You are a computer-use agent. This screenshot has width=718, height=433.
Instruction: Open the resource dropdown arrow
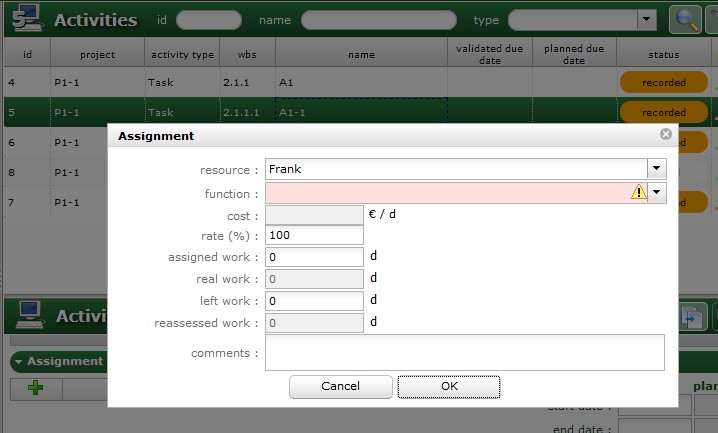pos(656,169)
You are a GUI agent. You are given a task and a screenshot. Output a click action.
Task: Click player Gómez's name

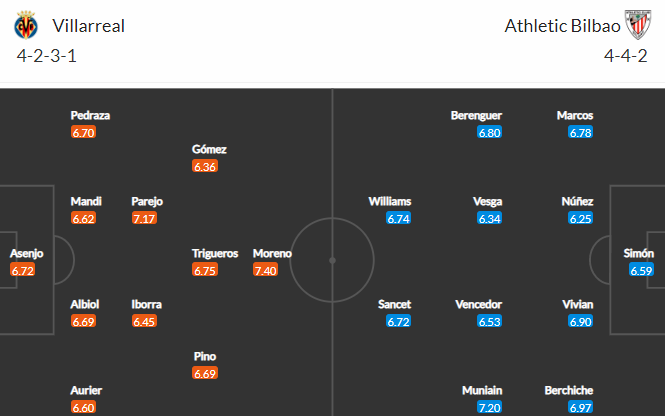point(209,149)
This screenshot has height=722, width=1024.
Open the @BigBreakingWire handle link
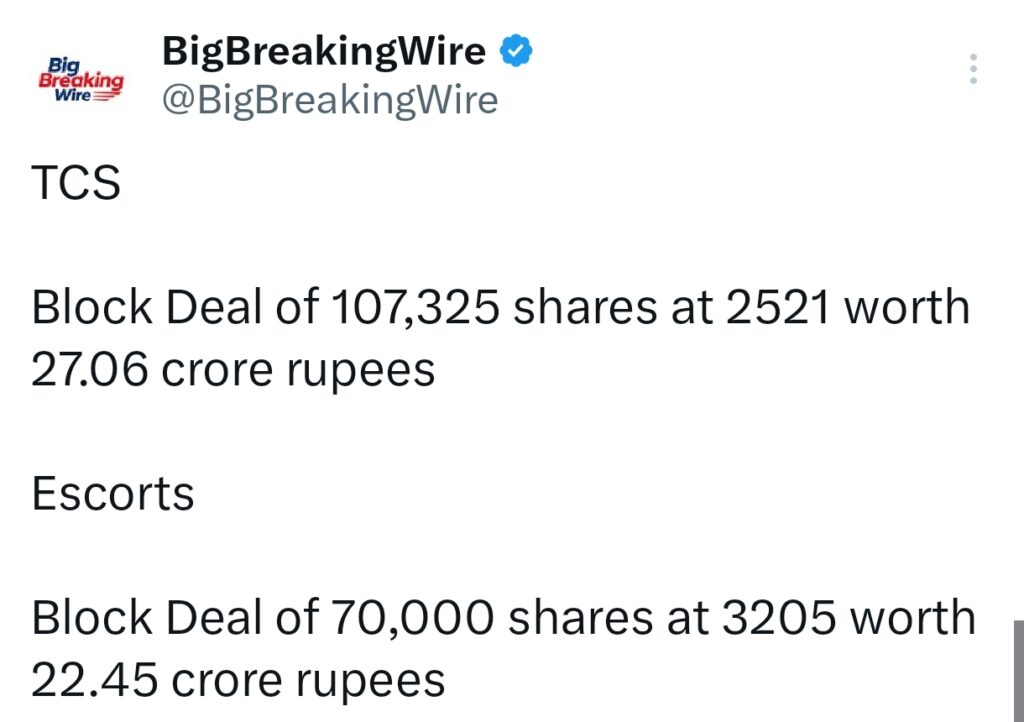pos(328,99)
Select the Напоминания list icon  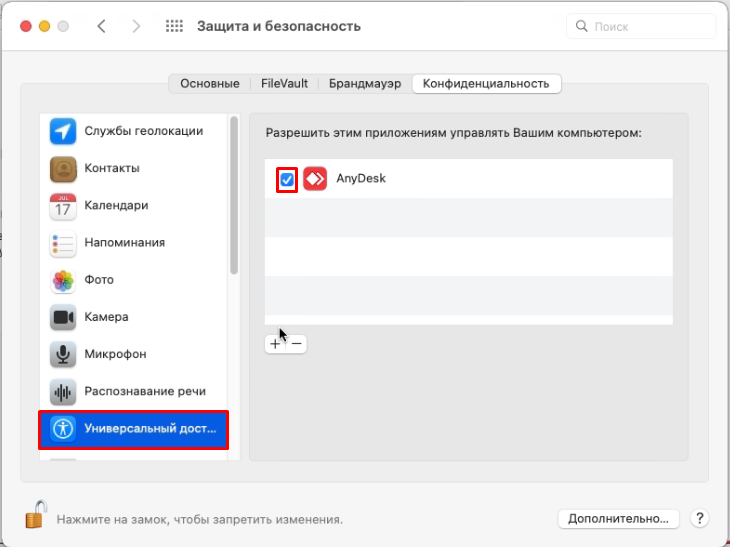click(63, 243)
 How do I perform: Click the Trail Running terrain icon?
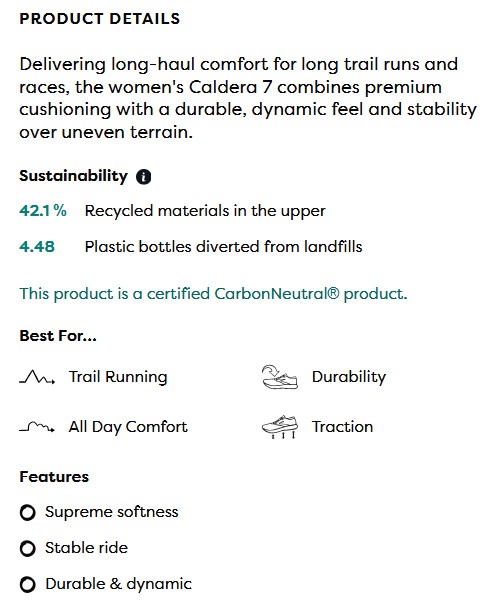tap(37, 377)
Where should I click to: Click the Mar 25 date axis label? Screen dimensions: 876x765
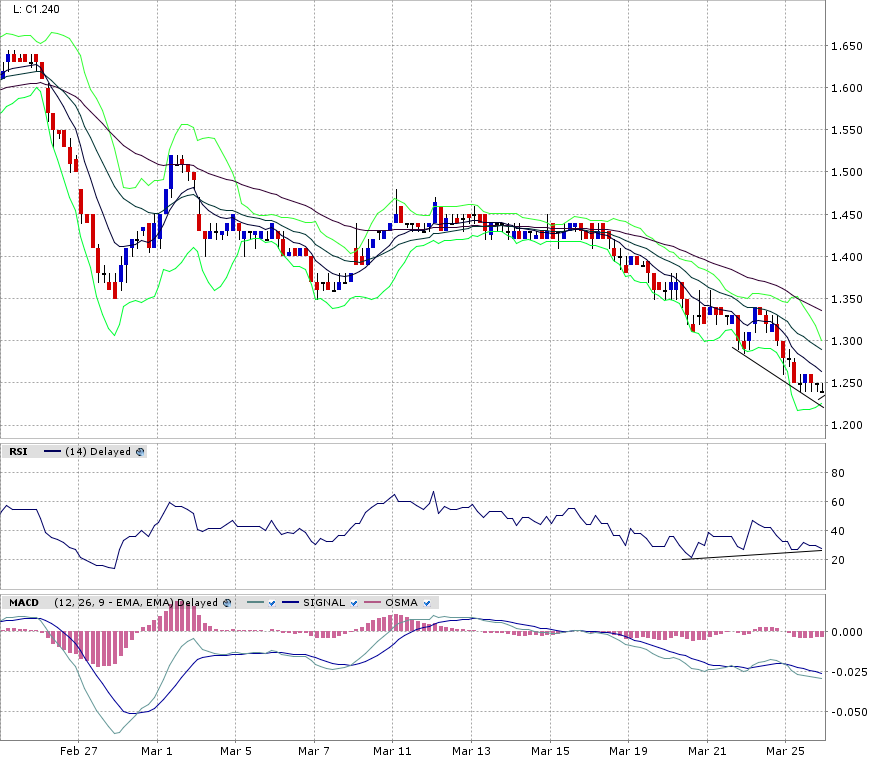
-*-*-
• Work instructions: In your reply, please set down exactly the lines from the one containing "How do I perform: Click" through the end of the records, with the pictures left out.

• Written response:
 How do I perform: Click the Trail Running terrain icon?
tap(37, 377)
Where should I click to: Click the Mar 25 date axis label? Screen dimensions: 876x765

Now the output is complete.